Hay nombres de raíz quichua que son una hermosa poesía, por ejemplo: Yanacocha que significa “Lago Negro”, Huayrapungo que significa “la Puerta del Viento”, Shiryculapo que significa “Balcón del Inca”.
La montañas y valles de nuestro maravilloso entorno fueron y son sitios fértiles para el nacimiento de mitos y leyendas, es por ello que sus nombres evocan a la fuerza de la naturaleza, a algún hecho olvidado, a la memoria de alguna alegría o desgracia, hacen mención al viento, al agua, a la lluvia, al color de las piedras, a lo deslumbrante de un amanecer o atardecer, a la tranquilidad o al ruido, a quien nació o murió ahí.
Aquellos nombres nos impresionan cuando los escuchamos por primera vez, pero luego pasan a ser tan comunes en nuestros oídos que perdemos la capacidad de asombrarnos de su magia.

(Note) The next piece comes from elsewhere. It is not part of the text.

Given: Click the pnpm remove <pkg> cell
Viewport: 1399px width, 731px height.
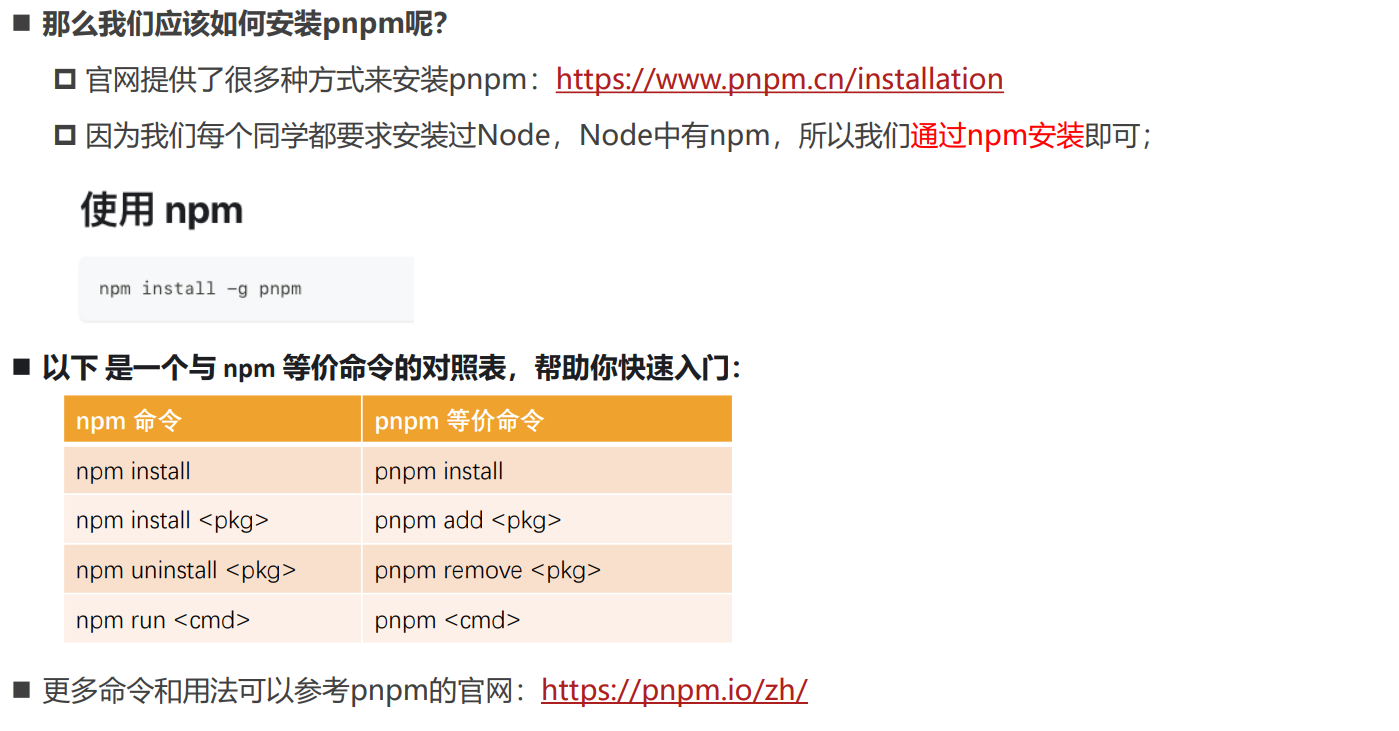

Esos nombres son una suerte de sinfonía que supera la frialdad de un mapa, son la sinergia perfecta entre el quichua y el castellano.

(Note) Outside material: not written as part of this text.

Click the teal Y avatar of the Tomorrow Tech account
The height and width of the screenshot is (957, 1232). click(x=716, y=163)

Rebautizar a un lugar, a un río o a una montaña es casi como cometer un sacrilegio, es por ello que eso casi no sucede. Mientras más una persona alcanza la madurez y la trascendencia, mas orgulloso es del lugar donde nació, donde creció, donde se formó, donde anhela regresar.
Cada uno tenemos nuestro lugar favorito, nuestra tierra que nunca se desconectó de nosotros, aquel lugar con nombre único que cada vez que lo escuchamos recordamos personas, colores, olores y sabores, recordamos el calor de un hogar y la voz de quien nos quiere desde aquí o desde allá.